AS ÚLTIMAS HORAS DE CHARLES SIMÕES–PROVAS IRREFUTÁVEIS


PESADELO

Mas a reza só fazia apertar o peso no peito, espalhando-se em estalos de elevadores subconscientes, quase como se as trevas sorrissem, rissem mesmo, ouvindo o conflito entre a raiva e a auto-piedade que tomava conta de Charles.

O conflito de sentimentos gerado pela imobilidade, naquele indefinido horário da madrugada, ou do dia, ou poente, mesmo noite, quem dormindo um não sonho poderia saber?

Mas isso iria acabar aquela noite.

Decidira que não podia continuar com aquilo.

Aos 55 anos, achara que já aguentara o bastante dessa vida. Vivera tudo. Perdera a família, mas, em compensação, havia escrito um livro mórbido a respeito de um tema que o fascinava.

Frases de banheiro.

Ninguém o publicara.

Acharam bizarra demais sua atitude.

Talvez estivessem certos.

Quem mais perderia tanto tempo anotando por mais vezes que sua memória ousaria lembrar os palavrões mais chulos de sua língua materna.

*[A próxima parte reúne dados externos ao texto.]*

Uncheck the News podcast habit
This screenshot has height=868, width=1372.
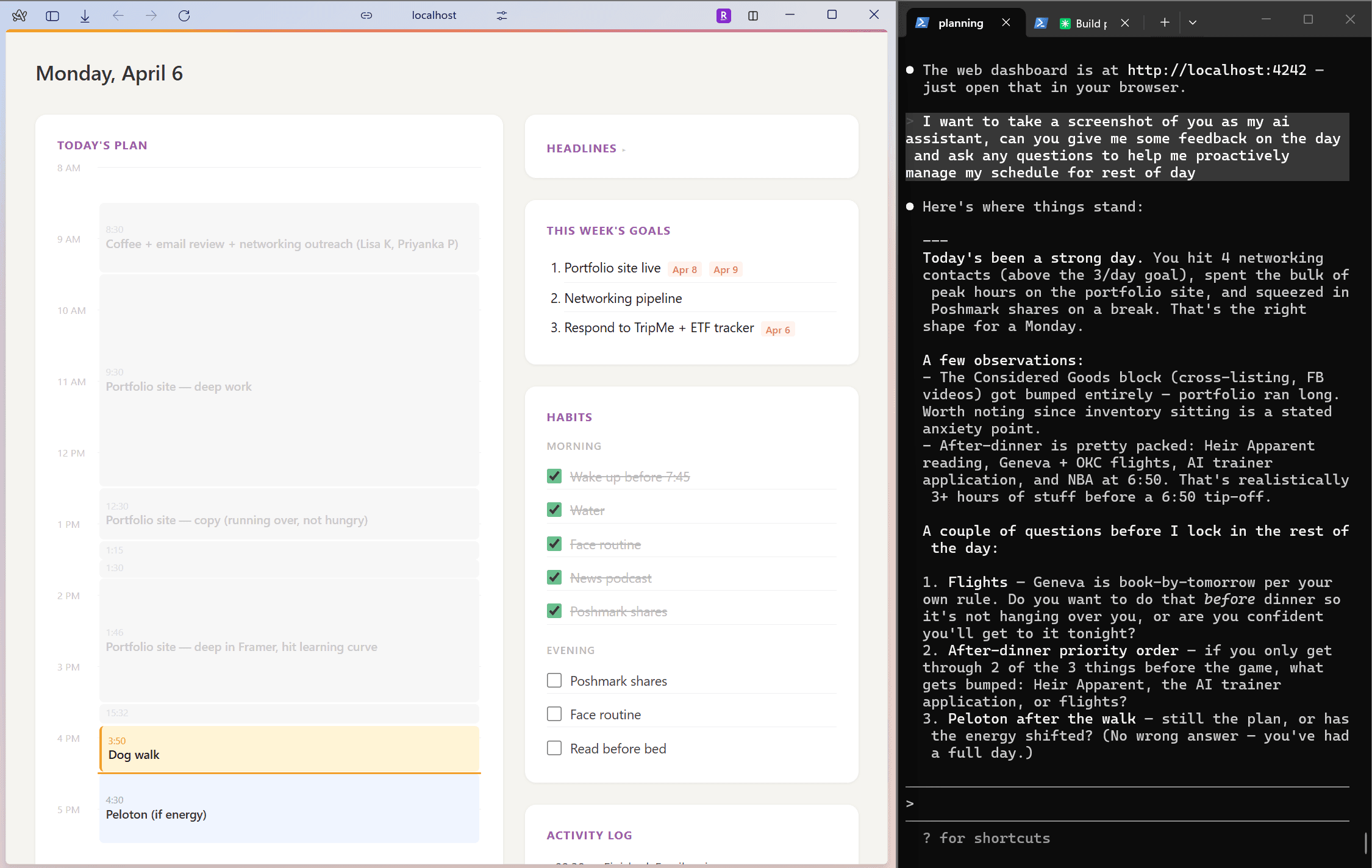click(554, 577)
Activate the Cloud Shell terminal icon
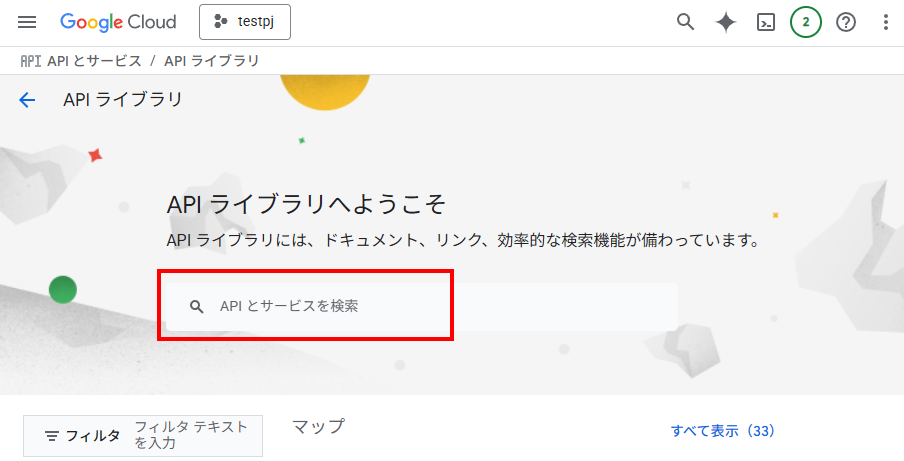The image size is (904, 461). 766,22
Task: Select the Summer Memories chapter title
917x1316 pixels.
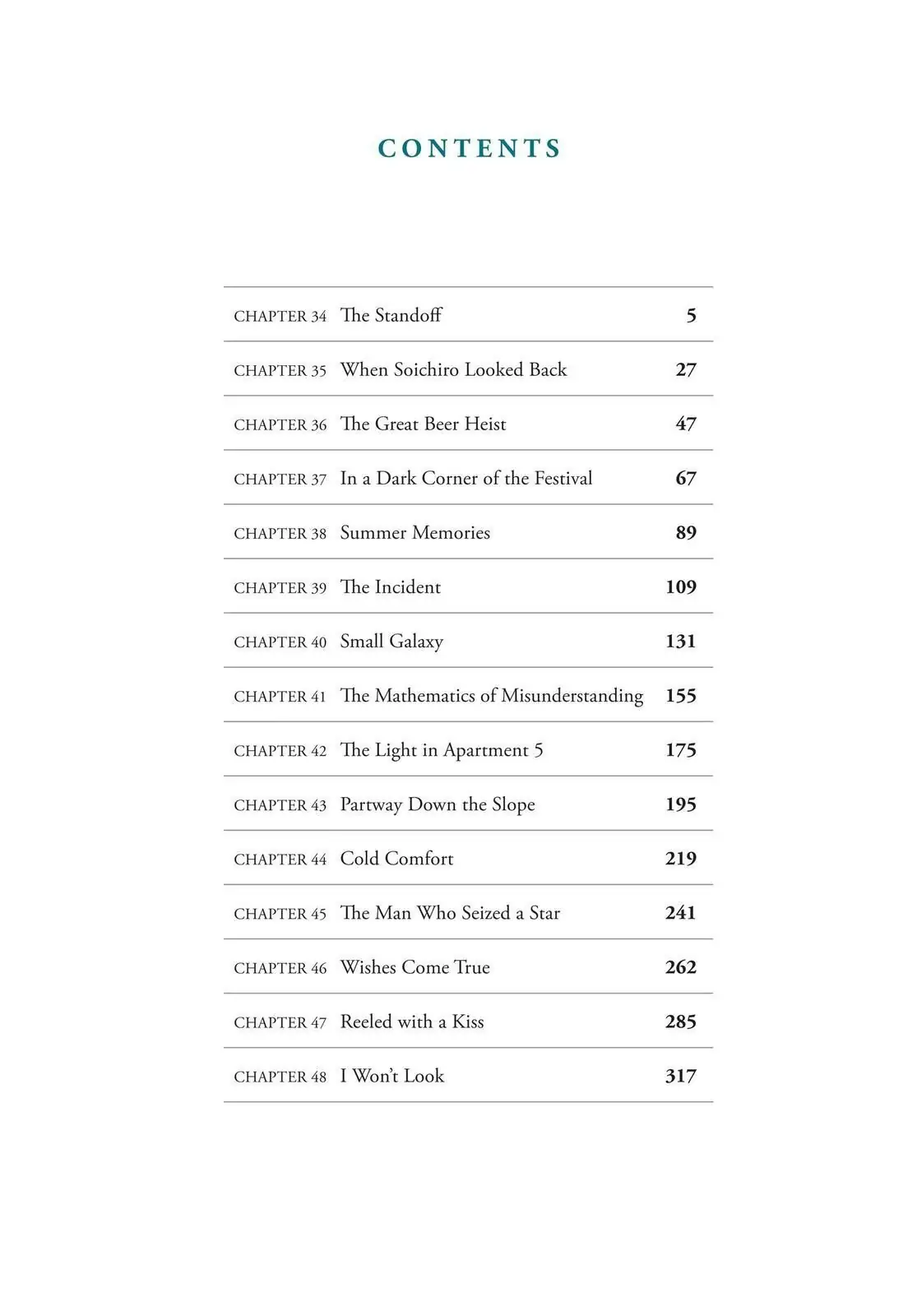Action: 415,533
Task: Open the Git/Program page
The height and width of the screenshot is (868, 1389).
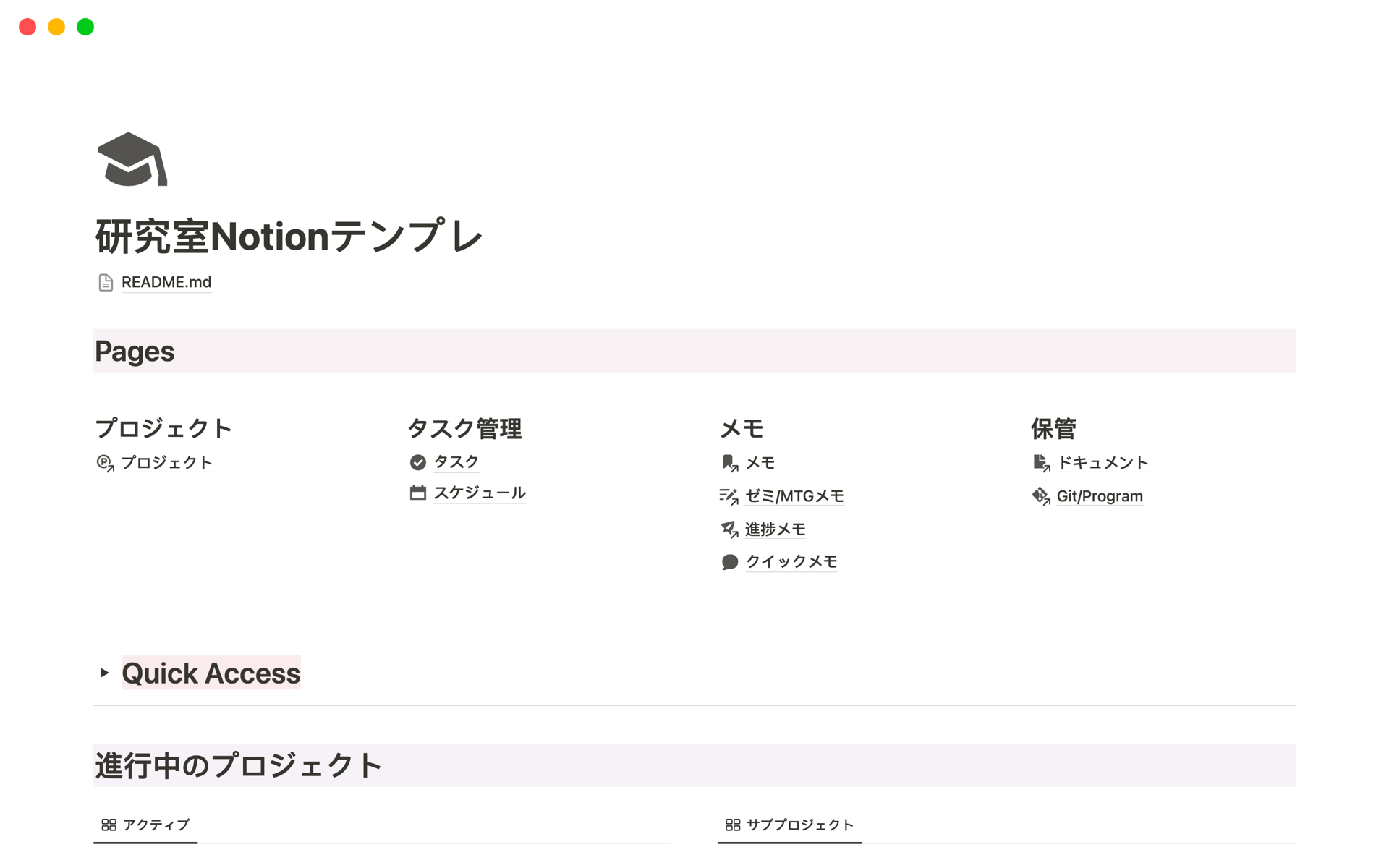Action: pos(1100,495)
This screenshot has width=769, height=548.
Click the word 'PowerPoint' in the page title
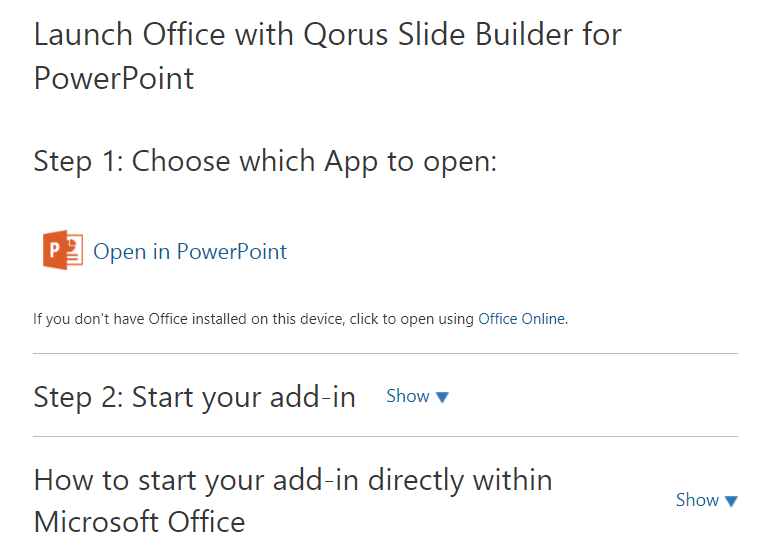coord(114,78)
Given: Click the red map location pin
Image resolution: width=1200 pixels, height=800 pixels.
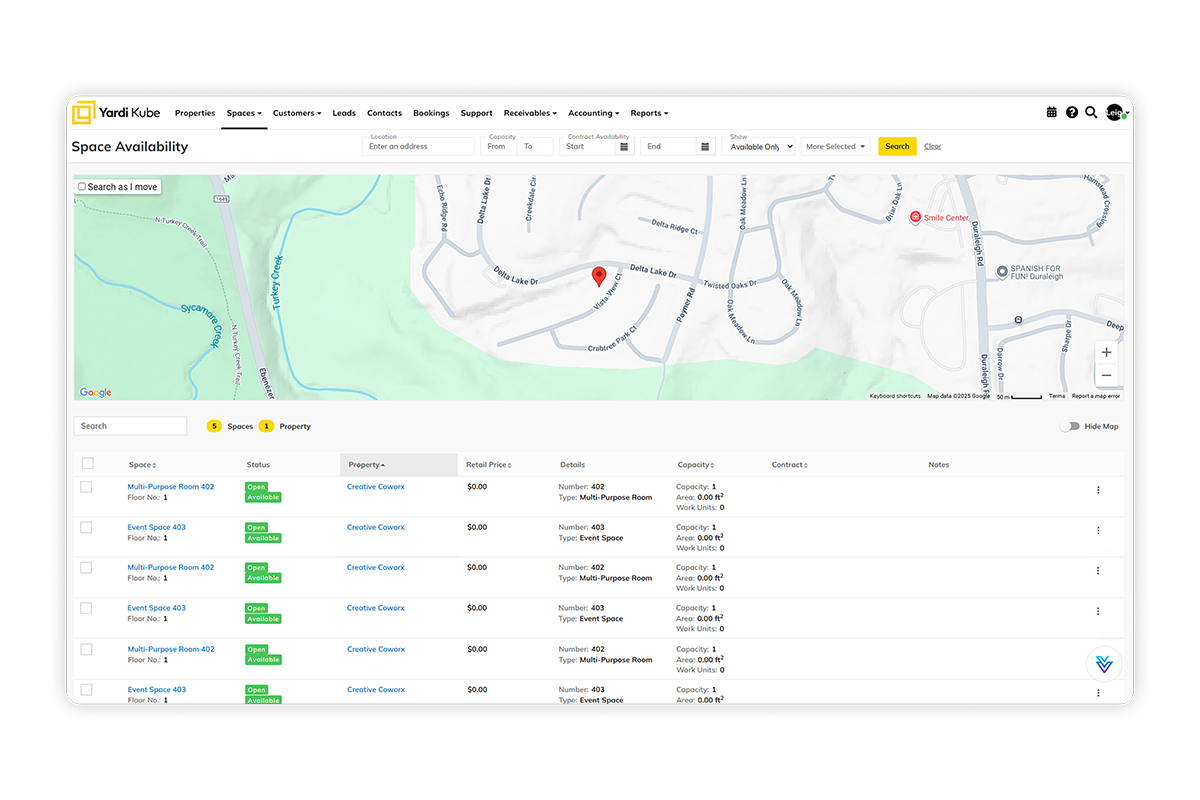Looking at the screenshot, I should tap(599, 276).
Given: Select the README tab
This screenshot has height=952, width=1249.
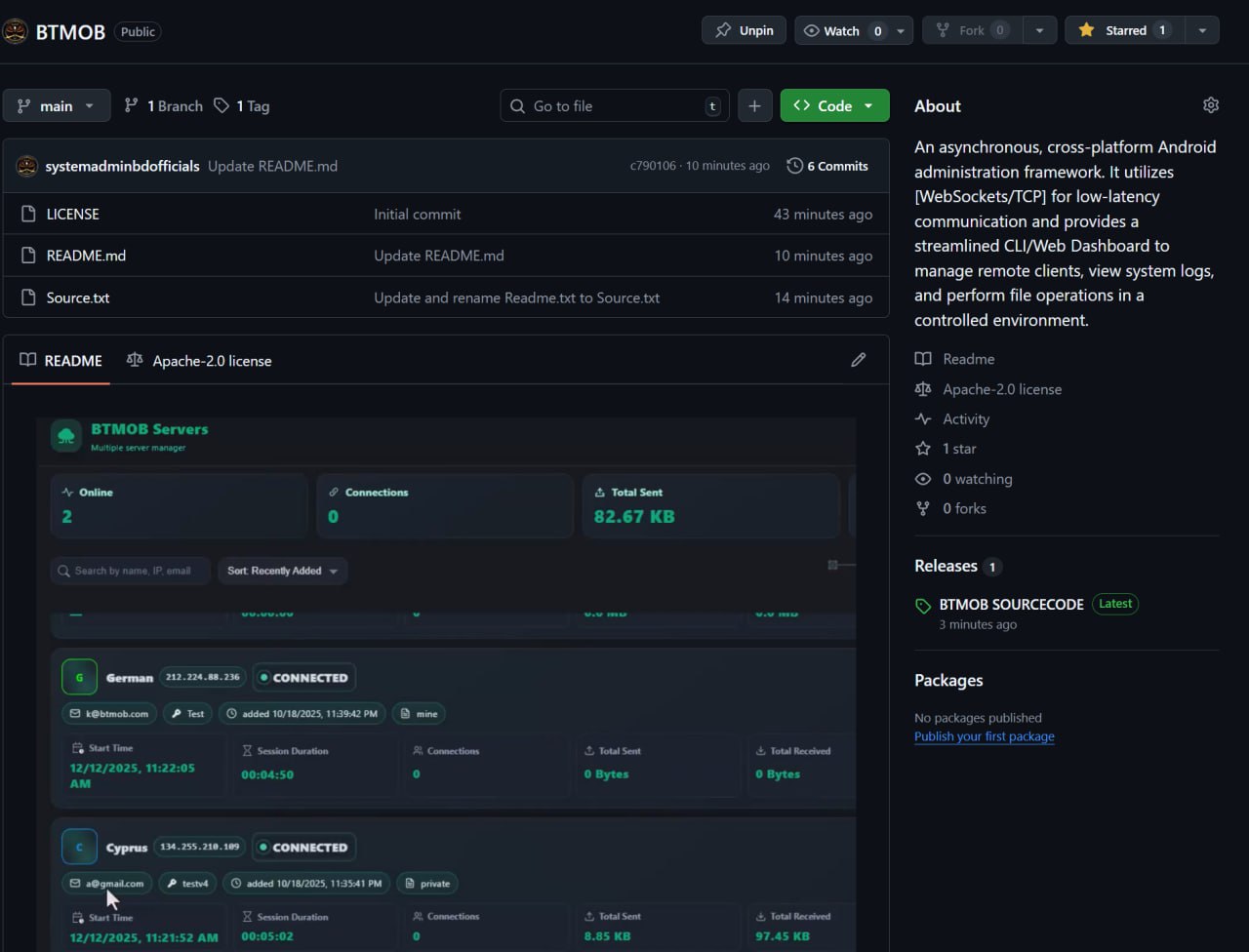Looking at the screenshot, I should point(60,360).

Sorria, ria, adorava esse momento.

Mas chegara a conclusão que seu prazer, não era natural. Algo negro o compelia aos banheiros sórdidos, à fauna lá encontrada, à interação, ao saber o porquê um sujeito manifestava-se dessa forma tão anônima que chegava a ser imoral.

Absolutamente fascinante.

Assim também o definira o psiquiatra.

Fascinante.

Mas não ele, Charles, ou ao menos seu outro eu, já não sabia quem sussurrava no escuro, se era ele ou...

As Trevas.

Pois não tinha mais dúvidas que, nos banheiros e latrinas, nos vasos comunicantes de sua mente, havia um canal especialmente feito para a escuridão que habitava o próprio inferno antes da queda.

O mal antigo, em troca da paralisia, liberava sua mente. Seus sonhos, o sabia, tinham consequências concretas no mundo real.

E podia provar.

Bastava ver quando sonhara com a estranha e enorme boca que ao engolir seu corpo, rasgara-o pela metade com um estranho, pontudo e colossal dente de basalto. Para depois reconstruí-lo com mordidinhas de máquina de costura, uma mordida aguda, quase sem dor, mas sempre com um choque desagradável que reverberava em seus dentes.

Mas, o pior era o barulho. A máquina emitia gemidos, como se um casal estivesse dentro dela em pleno orgasmo.